Le viol est acte patriarcal dans toute son horreur, qui dépossède les femmes de leur autonomie et de leur corps, mentalement et physiquement. C’est un homme qui s’imagine qu’une femme ne peut lui dire non. Et que même si elle dit non, elle pense oui. Il faut juste la forcer un peu pour lui donner envie. Le désir n’a pas à être réciproque. L’appétit vient en mangeant comme on dit. Et si elle ne dit rien c’est forcément qu’elle était d’accord, qui ne dit mot consent. Sinon elle aurait fait en sorte pour ça s’arrête.

Le Discours Masculiniste

Après une première partie érotisante, Roger Dadoun affiche sa théorie masculiniste, celle déjà énoncée par Alain Soral ou Éric Zemmour. Si la société va mal, si les hommes peuvent commettre des « frasques libidinales » (autrement dit des viols), cela est dû à une raison : la féminisation (ou hystérisation) de la société.

Sous couvert d’une pseudo-théorie psychatrisante et néo-freudienne obscure, difficilement compréhensible, il développe l’idée que les hommes sont aujourd’hui plus souvent sujets à une « hystérisation des réactions », « imprévisibles et passagères » qu’ils ne peuvent contrôler. Et s’ils ne contrôlent pas ces moments « d’hystère », ils ne peuvent être ni condamnés, ni culpabilisés. Théorie déjà défendue par Marcela Iacub, journaliste-masculiniste de son état. Accusation envers les femmes, défense de l’ordre patriarcal et de ses privilèges, Roger Dadoun brille par son idéologie réactionnaire.

Néo-freudisme et féminisation de la société L’auteur recycle l’idée d’hystérie.
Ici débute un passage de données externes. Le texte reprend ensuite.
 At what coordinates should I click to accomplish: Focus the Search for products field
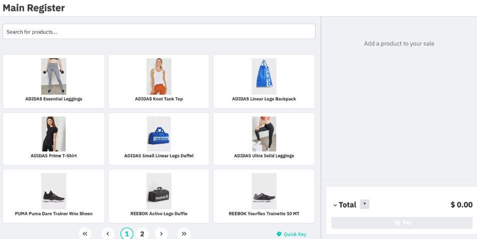[159, 32]
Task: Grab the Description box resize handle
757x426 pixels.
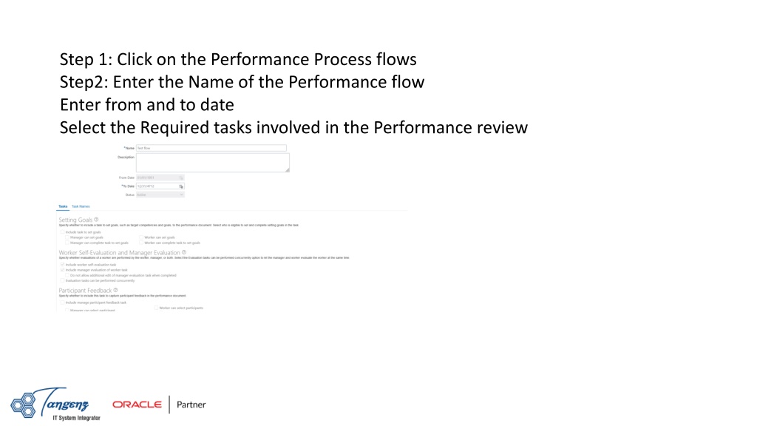Action: click(x=288, y=170)
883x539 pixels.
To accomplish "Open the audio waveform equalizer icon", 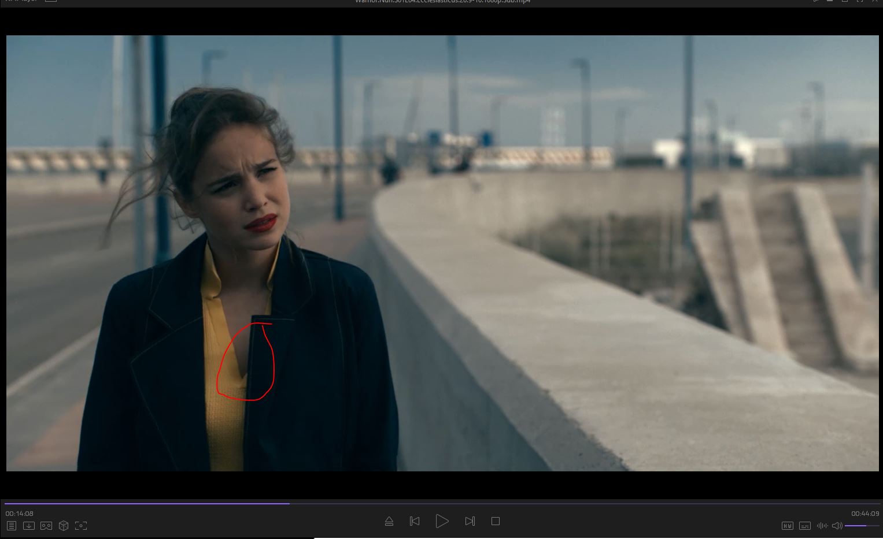I will point(822,526).
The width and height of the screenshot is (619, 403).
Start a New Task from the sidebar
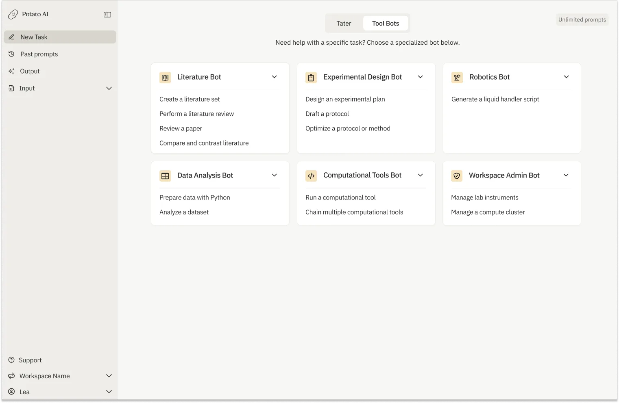34,37
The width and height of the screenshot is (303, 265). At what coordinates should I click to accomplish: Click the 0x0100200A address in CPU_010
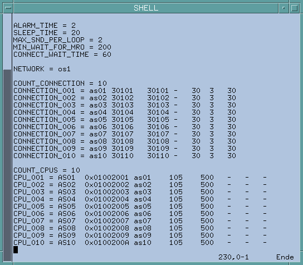click(x=107, y=243)
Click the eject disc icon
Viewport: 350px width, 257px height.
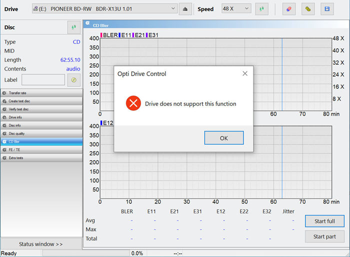click(x=185, y=9)
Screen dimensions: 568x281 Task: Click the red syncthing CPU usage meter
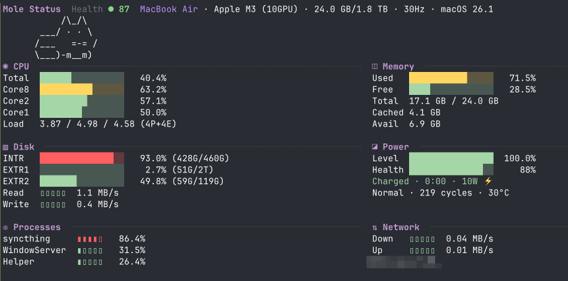pos(89,239)
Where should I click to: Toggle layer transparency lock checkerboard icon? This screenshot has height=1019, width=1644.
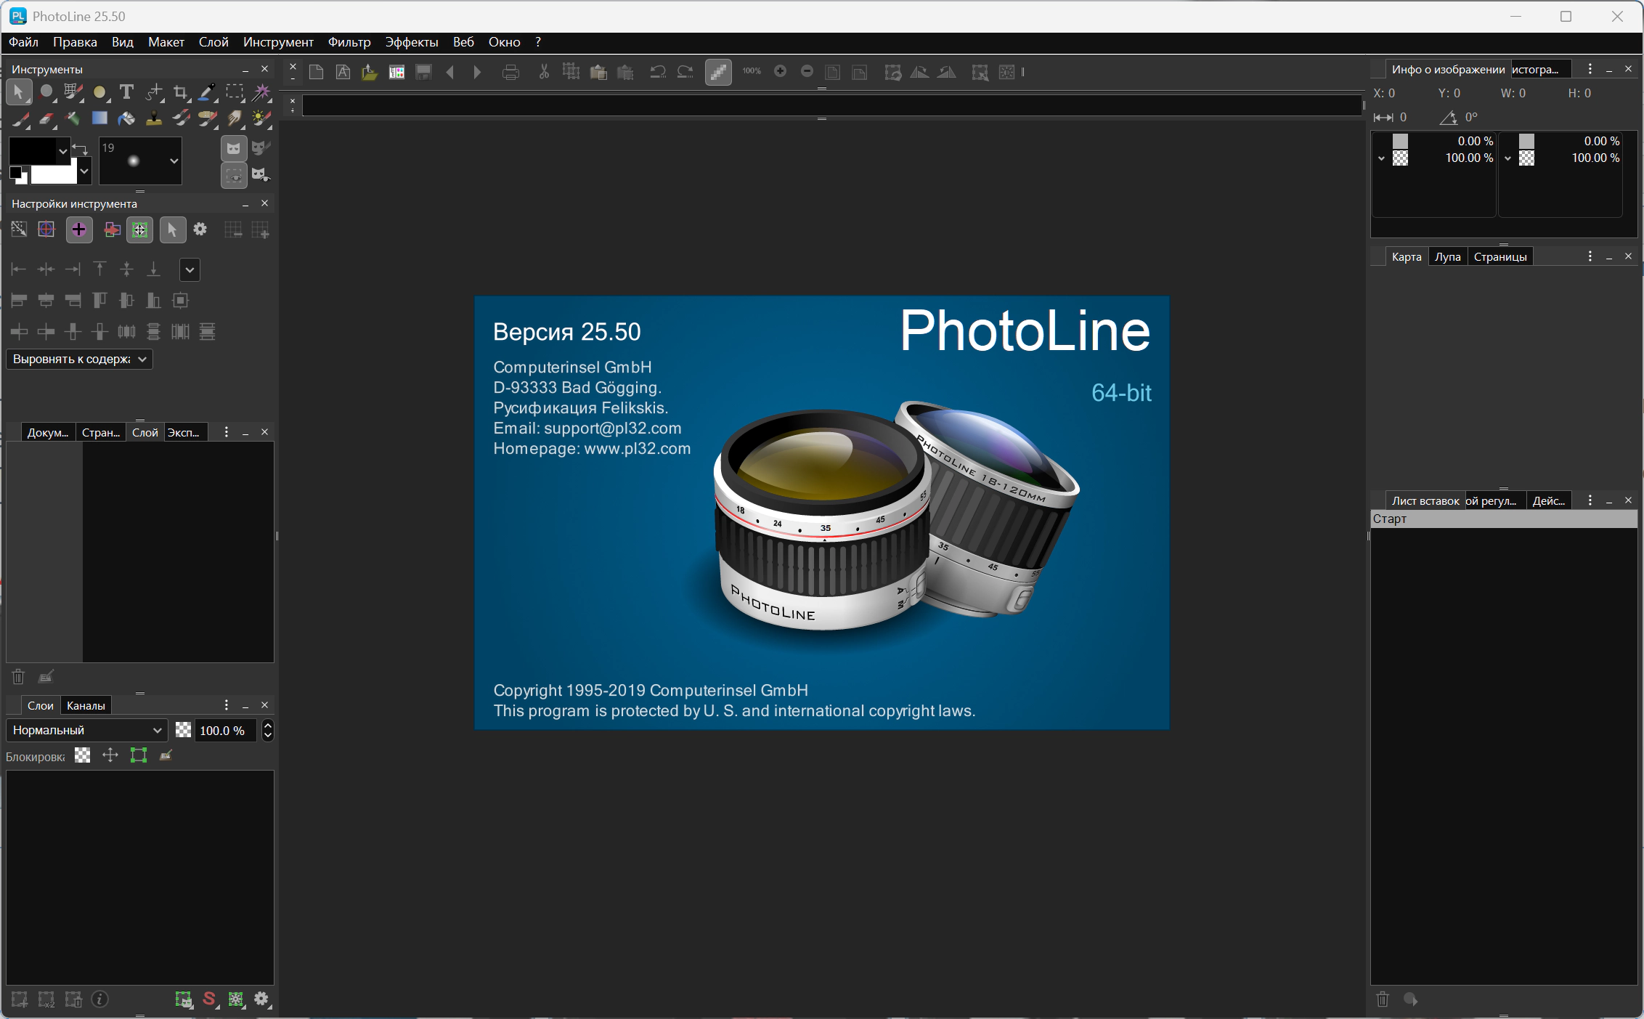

Fortement connotée, cette notion signifie littéralement relatif à l’utérus, et reste dans les représentations collectives, une sorte de fureur agressive d’origine purement féminine. Ne dit-on pas d’ailleurs des féministes quelles sont des hystériques mal-baisées ?

Et bien cet état psychologique (qui selon Freud concerne autant les hommes que les femmes), toucherait aujourd’hui plus « les hommes que les femmes selon l’évolution sociale actuelle ». Mais l’auteur ne nous en dit pas plus sur ce qu’est cette prétendue évolution sociale, ni pourquoi elle toucherait plus les hommes que les femmes. Le mystère reste entier…

Par contre, il nous explique très bien comment elle s’incarne : par des comportements comme les mimiques, la gestuelle, les lapsus, les éclats, les mensonges allant jusqu’à des « bouffées asmathiques d’énergie libidinale » (admirez le vocabulaire et l’envolée lyrique). Là aussi, on se ne sait absolument pas pourquoi elle toucherait plus les hommes que les femmes, ni d’où vient cette théorie et quelles en sont les preuves.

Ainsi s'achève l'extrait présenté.